AVAILABLE DATA Block Start

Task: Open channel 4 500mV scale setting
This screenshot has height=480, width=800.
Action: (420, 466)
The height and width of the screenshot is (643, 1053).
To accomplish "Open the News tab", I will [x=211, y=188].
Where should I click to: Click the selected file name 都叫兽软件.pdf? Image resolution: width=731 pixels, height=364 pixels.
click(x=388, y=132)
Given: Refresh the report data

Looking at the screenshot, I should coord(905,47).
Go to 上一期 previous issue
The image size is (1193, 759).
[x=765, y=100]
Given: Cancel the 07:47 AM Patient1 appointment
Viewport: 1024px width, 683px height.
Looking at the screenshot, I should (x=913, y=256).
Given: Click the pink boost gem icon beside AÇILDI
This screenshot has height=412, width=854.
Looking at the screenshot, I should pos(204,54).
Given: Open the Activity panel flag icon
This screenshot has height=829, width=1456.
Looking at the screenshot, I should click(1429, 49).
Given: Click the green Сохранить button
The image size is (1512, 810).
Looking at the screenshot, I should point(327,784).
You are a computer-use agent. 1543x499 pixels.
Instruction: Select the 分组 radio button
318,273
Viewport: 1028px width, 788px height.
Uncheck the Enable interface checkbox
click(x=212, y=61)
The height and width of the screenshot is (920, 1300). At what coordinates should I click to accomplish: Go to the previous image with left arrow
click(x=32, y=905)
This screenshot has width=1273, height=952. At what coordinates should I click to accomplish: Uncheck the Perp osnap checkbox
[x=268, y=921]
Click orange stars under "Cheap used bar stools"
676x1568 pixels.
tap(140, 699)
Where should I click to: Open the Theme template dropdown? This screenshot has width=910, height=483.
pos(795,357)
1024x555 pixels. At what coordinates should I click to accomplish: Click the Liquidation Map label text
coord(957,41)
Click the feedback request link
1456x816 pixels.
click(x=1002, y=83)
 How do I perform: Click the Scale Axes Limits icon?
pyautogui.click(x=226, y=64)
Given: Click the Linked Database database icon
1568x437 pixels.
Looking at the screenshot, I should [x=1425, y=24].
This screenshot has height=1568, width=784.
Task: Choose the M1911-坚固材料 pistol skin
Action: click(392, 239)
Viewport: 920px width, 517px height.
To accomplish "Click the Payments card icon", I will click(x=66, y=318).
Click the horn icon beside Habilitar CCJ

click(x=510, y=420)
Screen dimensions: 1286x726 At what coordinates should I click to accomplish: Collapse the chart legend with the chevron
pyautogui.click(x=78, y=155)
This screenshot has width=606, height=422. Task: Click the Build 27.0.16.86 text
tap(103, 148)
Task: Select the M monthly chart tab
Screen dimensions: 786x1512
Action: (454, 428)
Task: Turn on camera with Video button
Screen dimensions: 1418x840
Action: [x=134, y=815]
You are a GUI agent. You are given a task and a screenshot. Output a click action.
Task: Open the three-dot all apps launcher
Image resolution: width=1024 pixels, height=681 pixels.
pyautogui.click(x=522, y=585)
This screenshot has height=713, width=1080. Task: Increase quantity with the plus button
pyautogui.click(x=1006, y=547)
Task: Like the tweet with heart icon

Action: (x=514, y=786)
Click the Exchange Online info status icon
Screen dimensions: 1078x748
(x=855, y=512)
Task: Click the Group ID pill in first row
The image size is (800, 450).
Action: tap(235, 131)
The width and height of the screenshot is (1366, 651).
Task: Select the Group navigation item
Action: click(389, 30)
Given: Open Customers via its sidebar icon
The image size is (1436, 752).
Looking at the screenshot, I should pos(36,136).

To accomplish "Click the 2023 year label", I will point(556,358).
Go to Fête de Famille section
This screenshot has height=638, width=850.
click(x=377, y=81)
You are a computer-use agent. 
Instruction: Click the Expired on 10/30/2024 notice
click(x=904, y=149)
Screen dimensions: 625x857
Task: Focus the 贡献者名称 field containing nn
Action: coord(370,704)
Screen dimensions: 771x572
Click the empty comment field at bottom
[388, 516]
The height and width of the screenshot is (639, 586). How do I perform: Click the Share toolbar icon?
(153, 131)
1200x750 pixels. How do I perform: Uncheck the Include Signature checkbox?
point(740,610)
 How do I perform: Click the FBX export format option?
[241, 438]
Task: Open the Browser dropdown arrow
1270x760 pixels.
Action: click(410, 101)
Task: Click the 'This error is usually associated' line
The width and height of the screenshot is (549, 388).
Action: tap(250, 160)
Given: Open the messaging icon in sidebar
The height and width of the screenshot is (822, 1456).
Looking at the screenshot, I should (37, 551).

AVAILABLE DATA Block End

EXERCISE DETAILS:
Work out how many lines of the records contain the word "agent". Give that number and nothing more.

RESPONSE FOR THIS EXERCISE:
3